SPCN has been well validated against the most commonly used algorithms in the base paper Vahadane et al. (2016). We compare the presented work to most recent literature Shaban et al. (2018),Zanjani et al. (2018) and Cho et al. (2017).These papers presents a Generative Adversarial Network (GAN) for color normalization. In Cho et al. (2017) the proposed method requires retraining once the target or reference image changes. In Zanjani et al. (2018)
, proposed method do not require the retraining when the reference image changes. In algorithm also presents many advantages over [BenTaieb] (which was published in March 2018). Firstly, the stain transfer procedure using GANs is a completely different approach to color normalization and it is a domain which is still largely unexplored and does not guarantee theoretical performance. Secondly, the algorithm does not perfectly preserve biological structure as it only approximates it using a loss function. Finally, it involves training of deep neural networks, requiring availability of training data, heavy computations, adjustment of hyperparameters and application to large images intractable. Moreover, it presents a black-box to the internal computations involved, making debugging difficult. Our algorithm in comparison, is well-validated, preserves structure, is simple to understand and debug, requires simple computations and with our software, can be used on images of any size. An additional advantage of our algorithm is that it contains a stain separation step as an integrated module, which can aid research work involving any particular stain in the histological images.
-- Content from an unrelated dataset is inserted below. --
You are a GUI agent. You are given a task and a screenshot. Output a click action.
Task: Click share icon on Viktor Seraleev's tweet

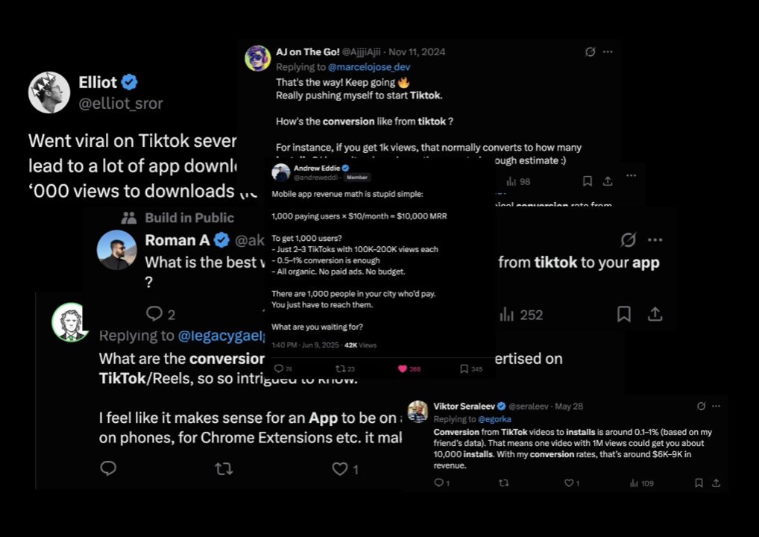click(x=717, y=483)
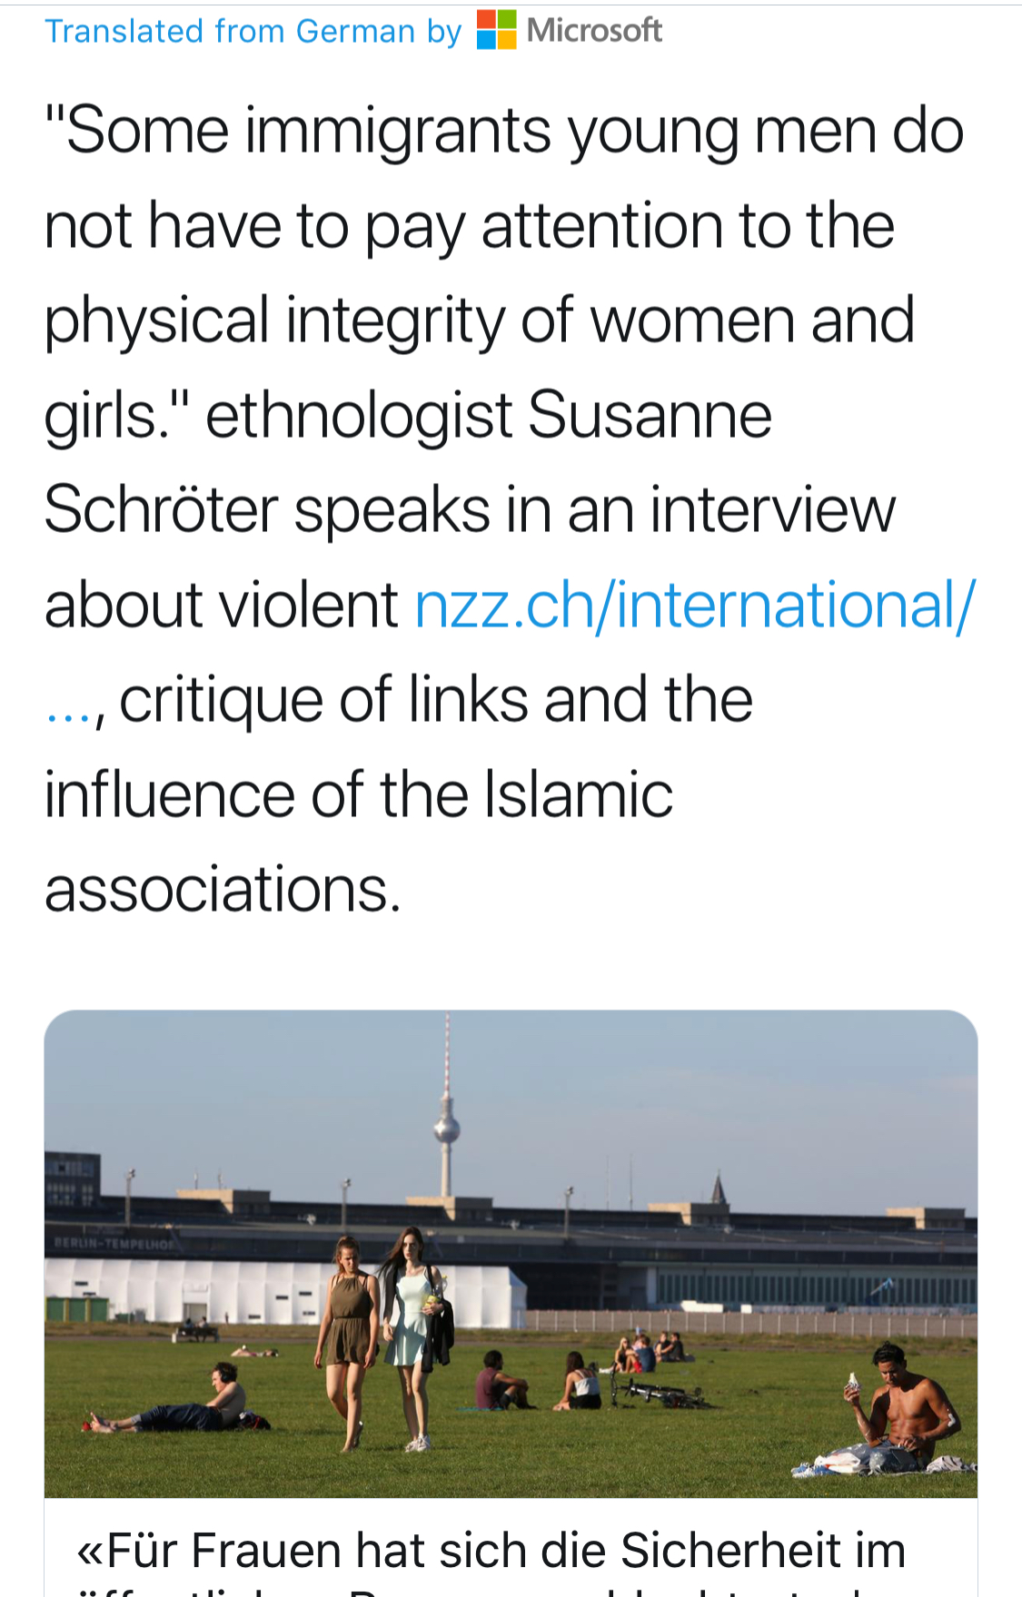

Uptake of computational pathology suffers from two major problems – lack of investment in whole slide scanners, and the lack of fast algorithms to process whole slide images. With this work, we have contributed to overcoming the second challenge by introducing a open-source software that can color normalize WSIs in a reasonable time. Our software significantly improved upon SPCN Vahadane et al. (2016) in this respect, while also improving on the image quality and retaining the advantages of SPCN. With the advent of deep learning, several research groups are using GPUs and open-source software such as OpenSlide Goode et al. (2013) and TensorFlow Abadi et al. (2016) to work with WSIs. Our improved and corrected implementation of SPCN is built on top of such libraries. To ensure that working with large slides does not seem daunting to medical researchers, it is necessary to make other widely-used parts of a computational pathology pipelines, such as nucleus detection and segmentation Kumar et al. (2017) and gland segmentation, also scalable and open-source.